Le Maillon, Théâtre de Strasbourg – Scène européenne, est un théâtre public qui fonde son originalité, sa réputation et son rayonnement européen sur une programmation pluridisciplinaire, internationale et résolument contemporaine. Porté par des collectivités publiques, il a évolué sous la direction de Barbara Engelhardt vers un projet éditorialisé, et est devenu un lieu d’accompagnement de la création artistique, soucieux de tisser et de nourrir des liens avec un public de tous les horizons et de toutes les origines culturelles.

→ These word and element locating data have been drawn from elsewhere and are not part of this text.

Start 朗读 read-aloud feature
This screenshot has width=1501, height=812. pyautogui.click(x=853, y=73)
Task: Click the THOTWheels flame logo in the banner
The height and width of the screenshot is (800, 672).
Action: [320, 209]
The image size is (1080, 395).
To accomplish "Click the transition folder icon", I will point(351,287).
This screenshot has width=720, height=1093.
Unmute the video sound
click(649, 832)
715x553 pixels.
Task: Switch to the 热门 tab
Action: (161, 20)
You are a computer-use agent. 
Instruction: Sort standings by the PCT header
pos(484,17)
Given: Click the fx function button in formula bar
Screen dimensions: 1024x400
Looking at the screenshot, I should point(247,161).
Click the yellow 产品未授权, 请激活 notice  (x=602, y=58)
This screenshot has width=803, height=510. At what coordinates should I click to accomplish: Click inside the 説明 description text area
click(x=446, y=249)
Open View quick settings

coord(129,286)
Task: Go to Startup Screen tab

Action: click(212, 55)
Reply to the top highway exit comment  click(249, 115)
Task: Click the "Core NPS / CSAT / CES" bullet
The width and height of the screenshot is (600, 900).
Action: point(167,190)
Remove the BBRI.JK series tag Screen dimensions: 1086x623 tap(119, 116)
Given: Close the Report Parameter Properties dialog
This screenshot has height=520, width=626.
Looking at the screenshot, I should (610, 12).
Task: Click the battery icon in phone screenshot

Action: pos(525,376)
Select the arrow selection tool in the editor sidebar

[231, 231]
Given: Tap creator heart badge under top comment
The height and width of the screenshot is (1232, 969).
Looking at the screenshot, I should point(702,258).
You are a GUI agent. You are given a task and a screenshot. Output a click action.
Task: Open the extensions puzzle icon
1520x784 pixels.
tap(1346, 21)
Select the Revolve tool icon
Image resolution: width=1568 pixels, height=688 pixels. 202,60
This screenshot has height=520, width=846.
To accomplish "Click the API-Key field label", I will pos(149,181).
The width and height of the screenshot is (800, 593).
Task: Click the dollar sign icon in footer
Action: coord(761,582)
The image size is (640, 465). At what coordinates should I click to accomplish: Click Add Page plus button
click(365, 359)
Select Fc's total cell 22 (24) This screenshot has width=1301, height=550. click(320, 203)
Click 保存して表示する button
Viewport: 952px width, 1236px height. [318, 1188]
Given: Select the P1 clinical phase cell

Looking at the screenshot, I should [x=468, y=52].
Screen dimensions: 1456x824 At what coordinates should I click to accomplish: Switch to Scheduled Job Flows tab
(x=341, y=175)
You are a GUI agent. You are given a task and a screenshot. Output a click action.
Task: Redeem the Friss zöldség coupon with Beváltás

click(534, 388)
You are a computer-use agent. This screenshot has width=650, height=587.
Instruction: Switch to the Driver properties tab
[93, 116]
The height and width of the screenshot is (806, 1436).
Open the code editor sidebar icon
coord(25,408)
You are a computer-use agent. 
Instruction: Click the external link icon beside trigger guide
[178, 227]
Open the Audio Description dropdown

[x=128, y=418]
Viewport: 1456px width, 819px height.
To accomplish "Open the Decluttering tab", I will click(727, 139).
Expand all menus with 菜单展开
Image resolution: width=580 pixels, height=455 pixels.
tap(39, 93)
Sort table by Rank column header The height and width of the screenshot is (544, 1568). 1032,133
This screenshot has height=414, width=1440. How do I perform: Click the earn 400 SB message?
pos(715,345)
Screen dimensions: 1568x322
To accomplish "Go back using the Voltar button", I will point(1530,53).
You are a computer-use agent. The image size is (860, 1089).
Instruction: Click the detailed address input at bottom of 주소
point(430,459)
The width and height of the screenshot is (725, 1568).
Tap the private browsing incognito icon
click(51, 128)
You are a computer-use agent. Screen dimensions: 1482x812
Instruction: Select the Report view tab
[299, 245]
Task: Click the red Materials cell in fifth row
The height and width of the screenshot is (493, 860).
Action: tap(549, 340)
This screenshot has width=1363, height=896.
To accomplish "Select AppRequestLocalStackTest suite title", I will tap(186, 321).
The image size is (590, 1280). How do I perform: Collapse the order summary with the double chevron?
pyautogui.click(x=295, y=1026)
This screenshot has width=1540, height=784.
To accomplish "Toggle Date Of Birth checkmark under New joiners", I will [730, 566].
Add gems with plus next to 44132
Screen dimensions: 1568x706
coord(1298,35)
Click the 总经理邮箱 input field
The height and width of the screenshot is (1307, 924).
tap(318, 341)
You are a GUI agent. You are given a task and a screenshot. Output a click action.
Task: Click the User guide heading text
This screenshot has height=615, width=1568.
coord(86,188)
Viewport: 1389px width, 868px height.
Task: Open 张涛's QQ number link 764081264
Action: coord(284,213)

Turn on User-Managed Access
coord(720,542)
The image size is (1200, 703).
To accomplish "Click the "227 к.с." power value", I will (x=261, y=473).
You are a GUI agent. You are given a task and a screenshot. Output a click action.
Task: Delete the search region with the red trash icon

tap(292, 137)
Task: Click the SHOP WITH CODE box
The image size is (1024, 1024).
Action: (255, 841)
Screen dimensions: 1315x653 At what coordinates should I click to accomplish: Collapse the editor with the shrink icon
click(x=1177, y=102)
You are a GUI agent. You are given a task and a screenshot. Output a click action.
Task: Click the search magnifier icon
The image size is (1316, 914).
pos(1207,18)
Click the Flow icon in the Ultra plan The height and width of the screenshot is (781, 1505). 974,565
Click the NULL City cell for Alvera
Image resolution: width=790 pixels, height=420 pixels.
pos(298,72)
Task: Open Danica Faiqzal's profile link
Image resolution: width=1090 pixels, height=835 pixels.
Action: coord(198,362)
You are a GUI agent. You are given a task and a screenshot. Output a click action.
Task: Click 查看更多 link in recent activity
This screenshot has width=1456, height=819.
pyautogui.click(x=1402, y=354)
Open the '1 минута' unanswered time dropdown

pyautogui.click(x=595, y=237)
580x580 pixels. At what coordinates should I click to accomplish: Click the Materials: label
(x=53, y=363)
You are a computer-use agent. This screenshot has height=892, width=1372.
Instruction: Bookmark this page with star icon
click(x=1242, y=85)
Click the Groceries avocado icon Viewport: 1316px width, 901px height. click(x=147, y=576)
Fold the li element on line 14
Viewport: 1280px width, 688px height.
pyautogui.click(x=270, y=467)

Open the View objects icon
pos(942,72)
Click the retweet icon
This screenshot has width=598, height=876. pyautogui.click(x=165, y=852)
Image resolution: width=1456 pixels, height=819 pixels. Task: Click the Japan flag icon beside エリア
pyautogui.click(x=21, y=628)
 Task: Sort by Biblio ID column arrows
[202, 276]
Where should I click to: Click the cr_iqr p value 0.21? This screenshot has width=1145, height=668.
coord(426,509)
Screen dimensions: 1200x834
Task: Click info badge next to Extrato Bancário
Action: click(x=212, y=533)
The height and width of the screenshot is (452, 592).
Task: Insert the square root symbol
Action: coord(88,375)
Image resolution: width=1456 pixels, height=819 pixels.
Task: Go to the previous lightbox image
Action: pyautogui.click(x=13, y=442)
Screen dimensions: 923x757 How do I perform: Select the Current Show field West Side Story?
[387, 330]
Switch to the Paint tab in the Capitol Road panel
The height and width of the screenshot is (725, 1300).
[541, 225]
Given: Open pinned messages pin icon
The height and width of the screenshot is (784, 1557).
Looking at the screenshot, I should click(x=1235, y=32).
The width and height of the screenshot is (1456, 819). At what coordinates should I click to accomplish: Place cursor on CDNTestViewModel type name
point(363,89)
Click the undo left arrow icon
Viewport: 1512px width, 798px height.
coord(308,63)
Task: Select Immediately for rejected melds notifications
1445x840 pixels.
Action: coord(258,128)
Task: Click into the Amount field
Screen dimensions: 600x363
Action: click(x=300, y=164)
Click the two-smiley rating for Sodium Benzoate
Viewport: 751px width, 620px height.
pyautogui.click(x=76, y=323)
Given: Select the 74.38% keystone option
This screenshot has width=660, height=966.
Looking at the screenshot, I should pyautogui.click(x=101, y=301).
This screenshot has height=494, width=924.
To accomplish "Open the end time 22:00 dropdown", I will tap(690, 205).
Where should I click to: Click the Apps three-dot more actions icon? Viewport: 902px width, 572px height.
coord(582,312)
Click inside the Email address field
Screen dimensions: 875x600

La création n’opère pas en huis clos, elle germe au sein d’une communauté en mutation, prend place dans un espace partagé, fait de réalités sociales très diverses. Mais à tout moment, chaque communauté doit se questionner et penser les outils de son propre fonctionnement : la tendance au communautarisme, le compromis autour d’un dénominateur commun trop réducteur ou la tentation de fonder des affinités sur des ressemblances la guettent sans cesse. Quelles sont les expériences, les pratiques, quels sont les souvenirs qui animent le collectif sans l’enfermer sur lui-même ? Que faut-il inventer pour que nos sociétés deviennent plus perméables les unes aux autres, gagnent en hybridité, en pluralité ? Quelles histoires communes s’écrivent et se perpétuent ?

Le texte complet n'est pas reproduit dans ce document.